Теперь Крелки лежал в морге, а Уилкерсон — в больнице, в достаточно хорошем состоянии, чтобы разговаривать с репортерами.
А отец Вайкезик находился на въезде на О’Бэннон-лейн, в толпе за полицейским оцеплением, где один молодой человек горел желанием сообщить ему последние известия. Роджер Хастервик был «временно неработающим коктейльщиком» — безработным барменом, решил Стефан. Заполошный блеск в его глазах мог быть признаком либо опьянения, либо употребления наркотиков, недосыпа, психопатии или всего вместе, но полученная от Роджера информация была подробной и, судя по всему, точной.
— И вот поэтому копы оцепляют квартал, эвакуируют людей из их домов и пытаются поговорить с Шарклом Акулой. Но у него, понимаете, нет телефона, а на призывы из мегафона он не отвечает. Копы считают, что его сестра и ее муж живы и взяты в заложники, поэтому никто не хочет совершать безрассудных действий.
— Разумно, — мрачно сказал отец Вайкезик. Внутренний холод обжигал его теперь куда сильнее зимнего мороза.

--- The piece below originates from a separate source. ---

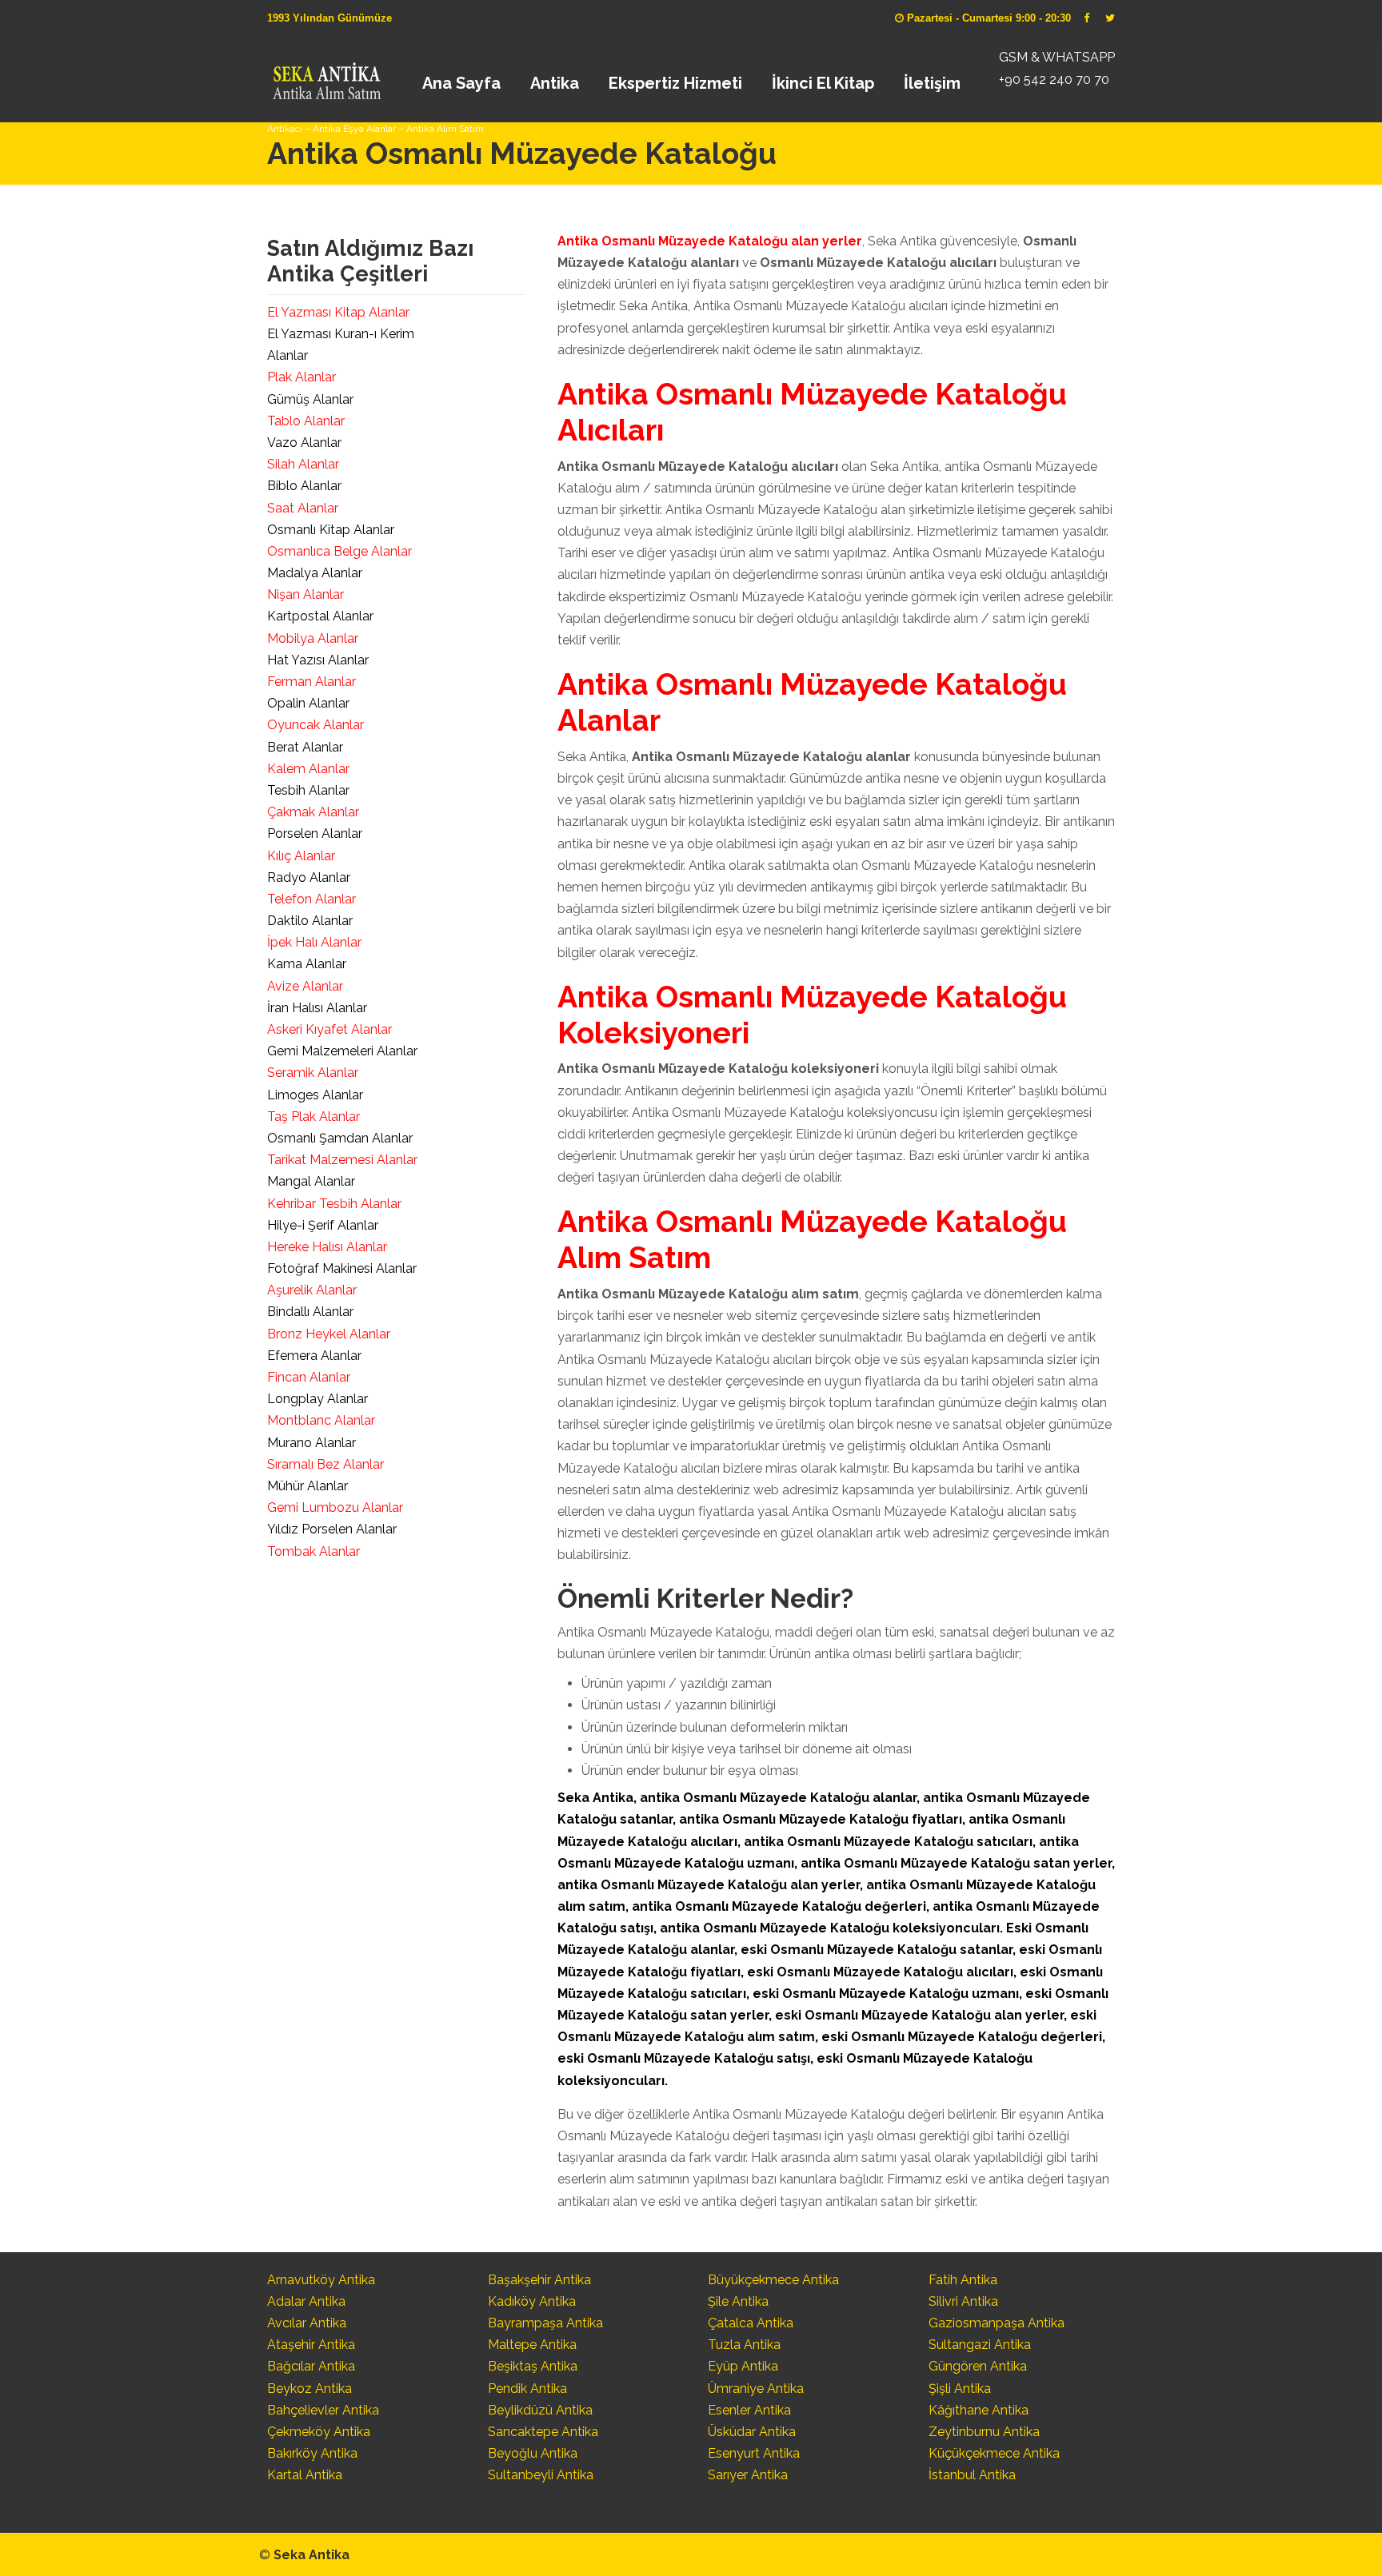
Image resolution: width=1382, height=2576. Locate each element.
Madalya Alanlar (314, 572)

— Разумно, разумно, разумно, — нетерпеливо проговорил Роджер Хастервик, давая понять, что не любит, когда его прерывают. — И вот наконец, когда остается полчаса до сумерек, они решают прислать ребят из спецназа, чтобы выковырять его оттуда и, может, спасти сестру и ее мужа. Туда запускают слезоточивый газ, ребята из спецназа идут в атаку, но стоит им войти внутрь, как начинаются неприятности. Шаркл, вероятно, не одну неделю расставлял у себя ловушки. Копы задевают за эти незаметные растяжки и падают, у одного делается сотрясение мозга, он не умрет, но все равно ничего хорошего. А потом, господи боже, Шаркл открывает по ним огонь, потому что на нем противогаз, как и на них, он затаился, словно кот, и ждет их. Мужик хорошо подготовился. Одного копа он отправляет на тот свет, другого ранит, потом бросается в подвал и запирает дверь, и никто не может туда пробиться — дверь-то не обычная, а стальная, сделанная по заказу. Дверь из подвала на улицу тоже стальная, на окнах — мощные ставни. Тупик, как есть.